Software Engineer Intern @ LexisNexisRisk Solutions (Detailed View)
LexisNexisRisk Solutions Software Engineering Internship
ROLE
Lead software engineer
TIMELINE
Summer 2020 - 10 weeks
TEAM
Fido BI Team - Boca Raton, FL
TOOLS
SQL server database, Power BI
ABOUT MY INTERNSHIP
During Summer 2020, I had an incredible opportunity to work on the FIDO BI team at LexisNexisRisk Solutions.
I was able to provide insight into how hours worked are distributed among projects on many different levels. This was important for project management and helped teams better manage their time, improving efficiency for the company. I communicated efficiently with a diverse team nationwide and presented work to senior management.
CONTEXT
What is Jira?
The Jira ticket is an important tool used by the company and its main purpose is for employees to log their work and report the status of their projects whether it is open, in progress, or closed. From this, we are able to interpret the working hours of people. Management can get a better picture of project status as well as the productivity of teams. Jira is a way to measure productivity so we can understand where our time is going and refine how we allocate our resources. That way we go after the right business outcomes, driving efficiency in the organization which is why we are measuring these hours.
Main Focus
The main focus of the project was to create a report that analyzes and tracks Jira Tickets on multiple levels from a team as a whole to an individual engineer. I measured the performance summary such as hours spent in different time ranges for example, daily, weekly, and monthly. My goal for this project was to provide a clear and accurate picture to depict the task progress on projects through the Jira records.
Project Demo
Although I’m unable to share the exact demo of my project, I will share some features that were implemented.

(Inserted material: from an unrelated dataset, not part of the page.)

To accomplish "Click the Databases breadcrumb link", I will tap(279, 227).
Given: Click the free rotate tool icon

Summary Tab: This provides a general overview of an employee which can be selected in the “View As” tab. We can do a search and choose which employee’s data we are going to look at. This depicts a holistic view meaning including their supervisors and the supervisees.

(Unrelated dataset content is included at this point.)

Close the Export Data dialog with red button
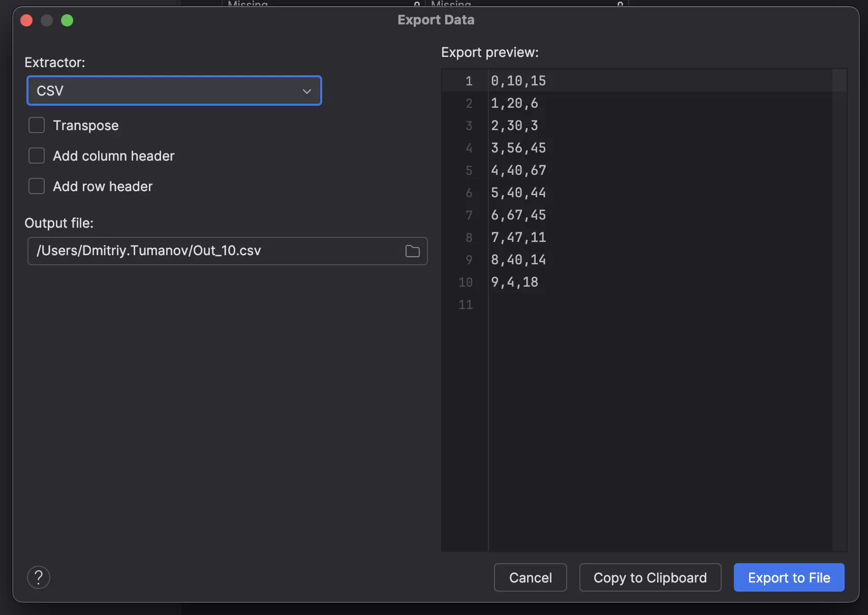 [26, 20]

Employee Summary Table: Includes key factors like the hours logged, number of worked tickets, and the FTE ratio which stands for the full-time employee ratio: you’re supposed to work 8 hours a day. We take how many hours you logged in the last column and divide that by the total amount of work hours you should have which is “work hours logged”
Monthly Time Spent Hours Table: Portrays how many hours are worked over a specific time period which can be chosen by the date dropdown. Here we can do a search which I’ve already done, for example, June 2020. I’ve incorporated time spent hours over every week in June, the numbers on the x-axis symbolize each week. We can clearly track not only an individual assignee’s data but everyone related to them in the hierarchy, viewing the whole team as a big picture. This would include how many Jira tickets have a team completed in total. How many members are in the team and how many hours have the team accumulated together.
Employee Drillthrough:
From the employee table on the summary tab we can drill through on a specific employee which takes us into the employee drill through tab. We go from a high general level of understanding to a more detailed view.
The employee drill through features key points like the assigned tickets resolved and worked tickets of a specific employee as well as the FTE ratio.
We also get a trend analysis of the hours logged by day in a specific time period which like the summary tab before can be filtered as wished by the date.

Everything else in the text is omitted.